First, the publisher HarperCollins announced plans to churn out more titles in the Narnia franchise, books not written by Lewis and purged of their Christianity to accommodate contemporary secular tastes (see WORLD, June 16, 2001).
Then came reports that a new company, Walden Media, had a big-budget, live-action Narnia movie in the works, and new questions arose: Will the movie be faithful to the books? Will it include C.S. Lewis's Christianity and his evangelistic symbolism? Or will it water down the theology and turn Lewis's allegory of redemption into just another fuzzy children's tale about talking animals?
So far, the message from Walden Media is positive. "We will do a faithful adaptation," Walden President Micheal Flaherty promised WORLD. He says he even distributed WORLD's article on the betrayal of Lewis's vision to everyone working on the project, with the HarperCollins plans as an example of what not to do.
The first Narnia movie, The Lion, the Witch, and the Wardrobe, is scheduled to hit theaters around Thanksgiving of 2005. Filming is slated to begin in December or January. The scheduled director is Andrew Adamson, who co-directed the computer-generated fairy tale parody Shrek. Grant Major-who was responsible for the look of the Lord of the Rings movies-is in charge of production design. Mr. Major scored two Oscar nominations for his work with The Fellowship of the Rings and The Two Towers.
The script is done and casting has begun, although no announcements have been made about who will star in the film. Meanwhile, some sense of the likely production values can be garnered from Walden's first mainstream theatrical release, Holes. The movie arises from the novel by Louis Sachar that was wildly popular with junior-high kids in that dialectical, questioning stage who tend to think themselves overworked, victimized, and misused by the world.
Holes depicts Stanley Yelnats, a star-crossed middle-schooler (Shia LaBeouf) who is accused of a crime he did not commit (stealing sneakers).

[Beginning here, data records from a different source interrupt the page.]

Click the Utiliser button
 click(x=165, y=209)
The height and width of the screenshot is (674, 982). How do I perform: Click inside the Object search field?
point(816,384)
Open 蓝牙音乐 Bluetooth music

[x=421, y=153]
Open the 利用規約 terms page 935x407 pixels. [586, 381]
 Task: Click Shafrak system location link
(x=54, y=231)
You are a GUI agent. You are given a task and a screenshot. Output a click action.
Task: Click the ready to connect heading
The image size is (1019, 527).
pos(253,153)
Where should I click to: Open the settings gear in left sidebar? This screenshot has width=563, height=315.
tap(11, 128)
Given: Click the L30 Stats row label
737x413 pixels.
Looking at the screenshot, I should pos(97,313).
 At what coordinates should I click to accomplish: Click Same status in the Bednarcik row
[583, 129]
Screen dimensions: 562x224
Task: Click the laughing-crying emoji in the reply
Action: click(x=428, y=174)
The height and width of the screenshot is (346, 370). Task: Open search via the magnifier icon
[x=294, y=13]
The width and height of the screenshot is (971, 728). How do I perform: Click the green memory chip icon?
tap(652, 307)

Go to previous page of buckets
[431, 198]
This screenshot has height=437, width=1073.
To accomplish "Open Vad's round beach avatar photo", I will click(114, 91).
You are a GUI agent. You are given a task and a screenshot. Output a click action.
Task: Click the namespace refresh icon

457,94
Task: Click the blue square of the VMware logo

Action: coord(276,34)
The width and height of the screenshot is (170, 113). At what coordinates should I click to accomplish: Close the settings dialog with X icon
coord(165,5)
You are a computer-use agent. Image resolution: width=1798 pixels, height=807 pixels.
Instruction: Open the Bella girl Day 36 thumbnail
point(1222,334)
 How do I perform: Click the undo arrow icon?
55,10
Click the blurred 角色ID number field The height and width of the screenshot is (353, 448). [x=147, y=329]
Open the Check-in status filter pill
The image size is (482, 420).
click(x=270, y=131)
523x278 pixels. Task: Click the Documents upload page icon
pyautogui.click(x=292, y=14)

He is sent, along with some real juvenile delinquents, to a camp in the desert to dig holes. The idea is to build character. As nefarious supervisor Mr. Sir, hilariously played by Jon Voigt, explains the theory, "You take a bad boy, make him dig holes in the hot sun all day, and it turns him into a good boy."
But the adults in charge-Mr. Sir, the touchy-feely camp counselor (Tim Blake Nelson), and the Warden (Sigourney Weaver)-have a different motive: excavation of a mysterious treasure. Holes is no Disneyesque bit of escapism. It is the kind of story English teachers love, filled with ancestral flashbacks, multiple intersecting plot lines, and hidden meanings. The movie combines gritty verisimilitude with imaginative humor, pathos, scary bits, and serious moral symbolism.
Holes is not for very young children, since disturbing moments include a gypsy curse that plagues Stanley's family, a murdering female outlaw, and authority-figure adults as bad guys. But Christians, at least, can recognize that we are under a curse (until redeemed by a sacrifice), that sin is real and has consequences, and that false authorities need to be brought to real justice. The movie also includes touching depictions of friendship, and displays the importance of reading, family solidarity, and bearing one another's burdens.